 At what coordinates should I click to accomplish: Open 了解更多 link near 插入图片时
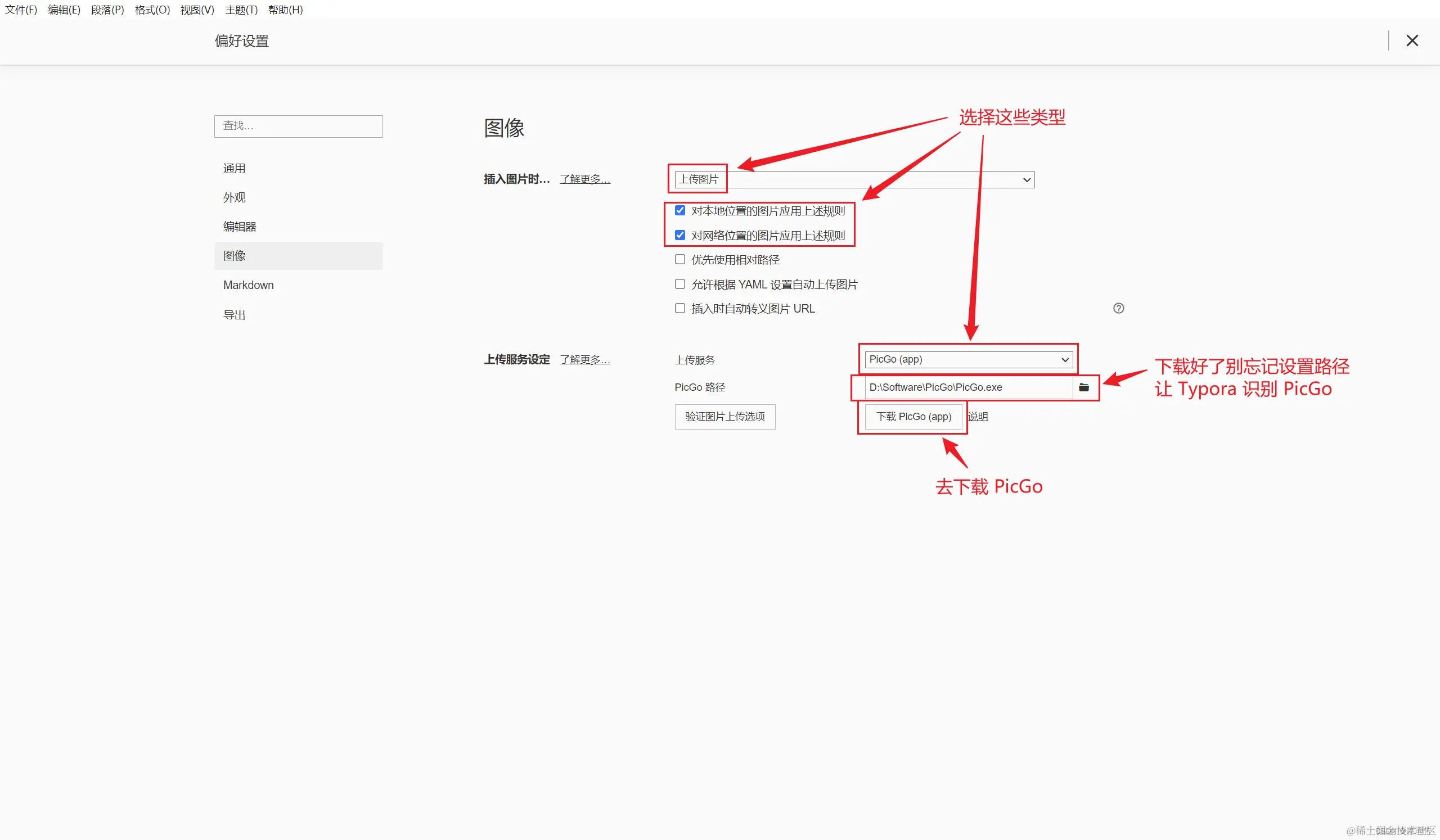pos(584,179)
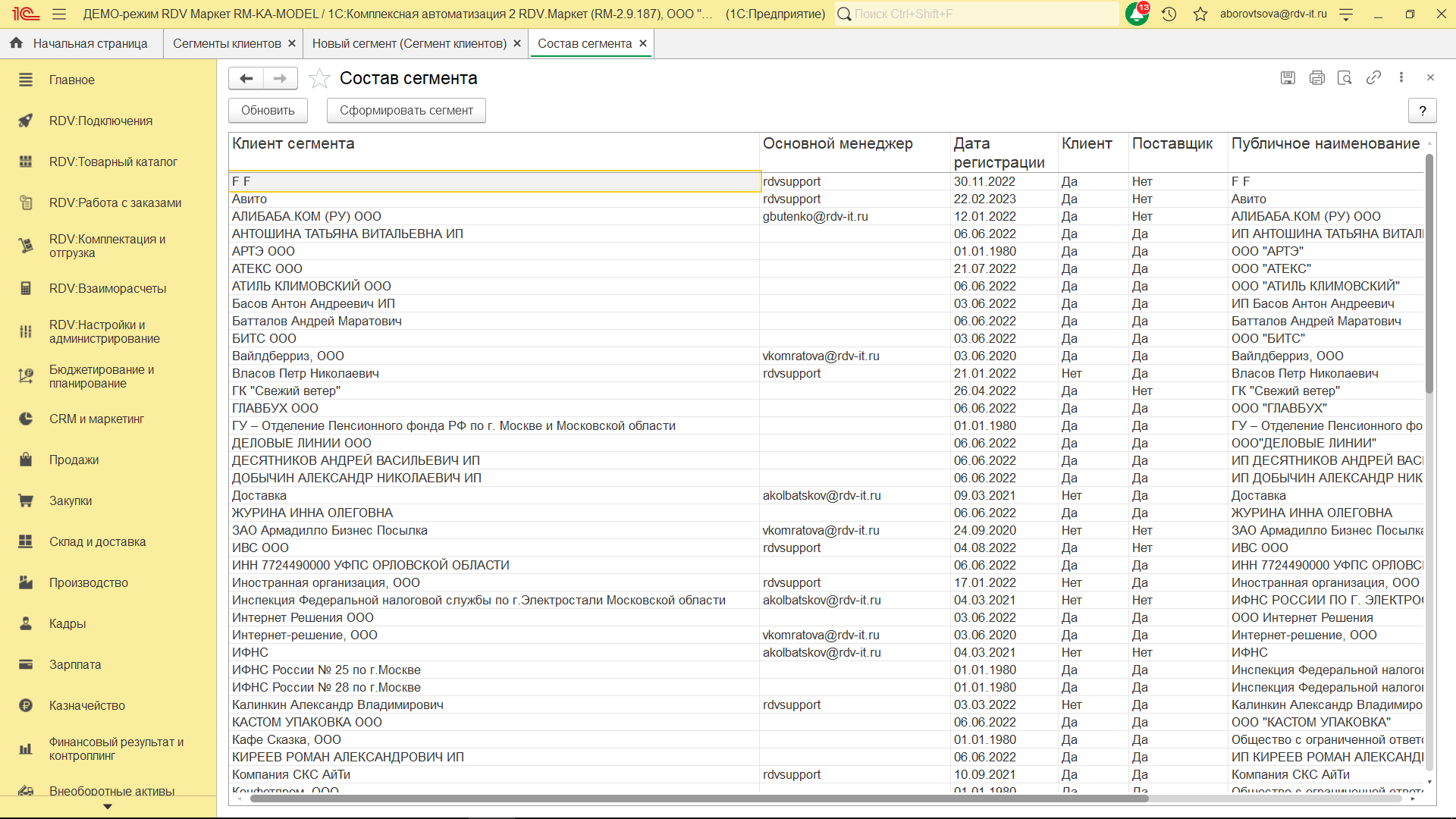The width and height of the screenshot is (1456, 819).
Task: Expand sidebar sections with bottom arrow
Action: coord(108,807)
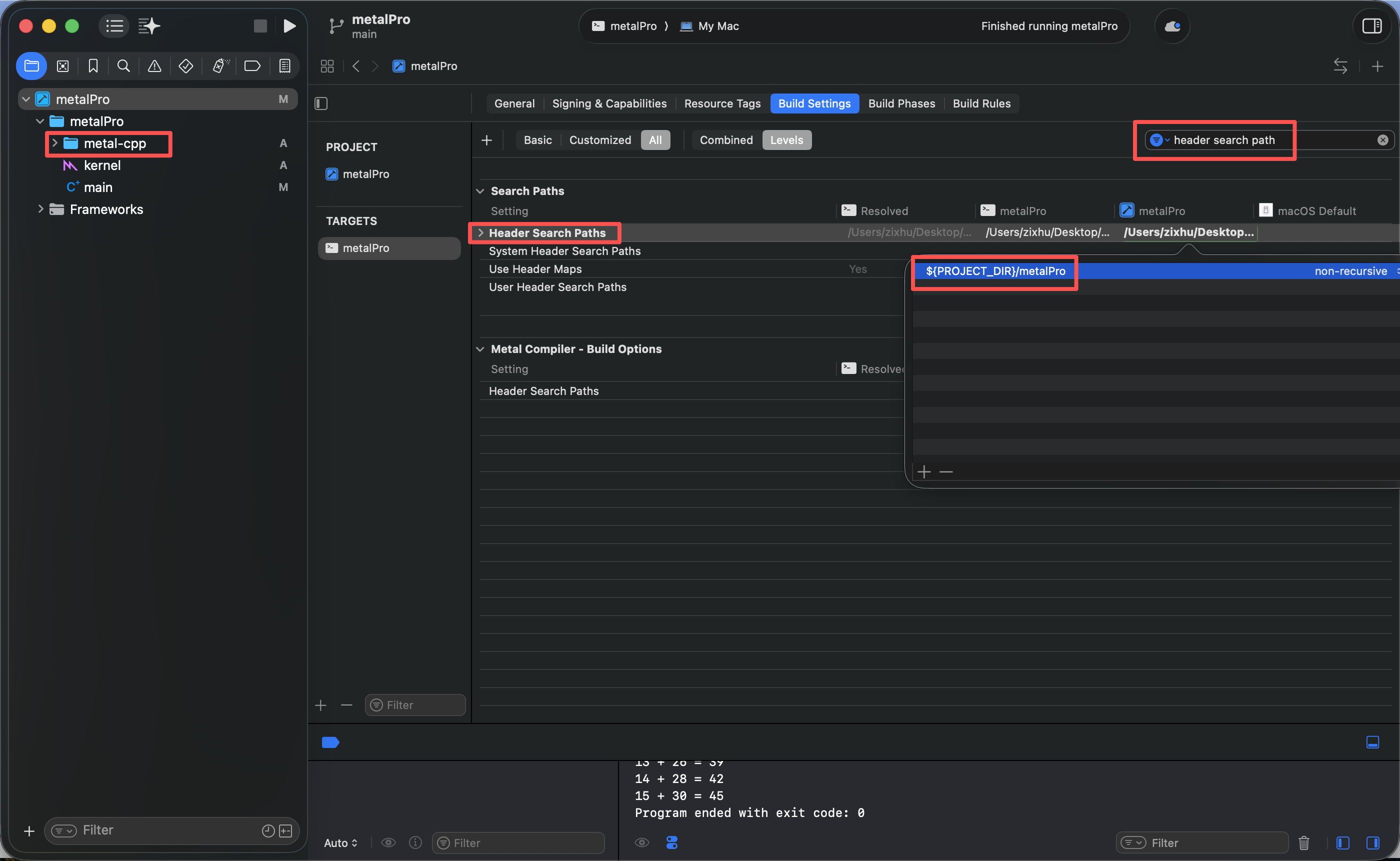Screen dimensions: 1400x861
Task: Click the Stop square button
Action: point(260,26)
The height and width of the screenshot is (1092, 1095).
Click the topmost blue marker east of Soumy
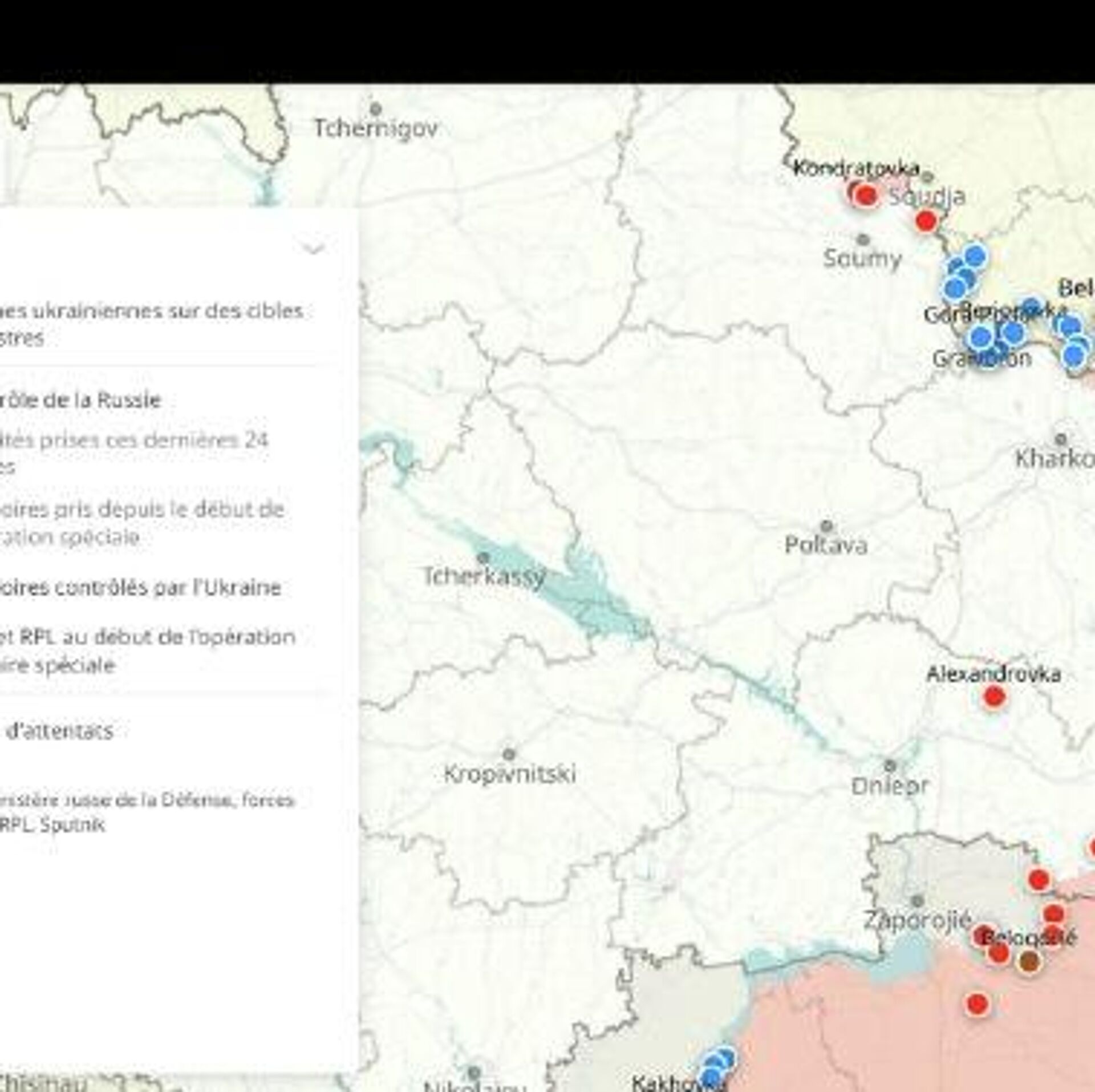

━━━━━━━━━━━━━━━━

▸ TRY IT: Starting at the line that contains "The height and", reproduce exactly and only the lines through the end of the entries above, with the pictures excluded.

▸ RESPONSE FOR THIS EXERCISE:
The height and width of the screenshot is (1092, 1095).
Click the topmost blue marker east of Soumy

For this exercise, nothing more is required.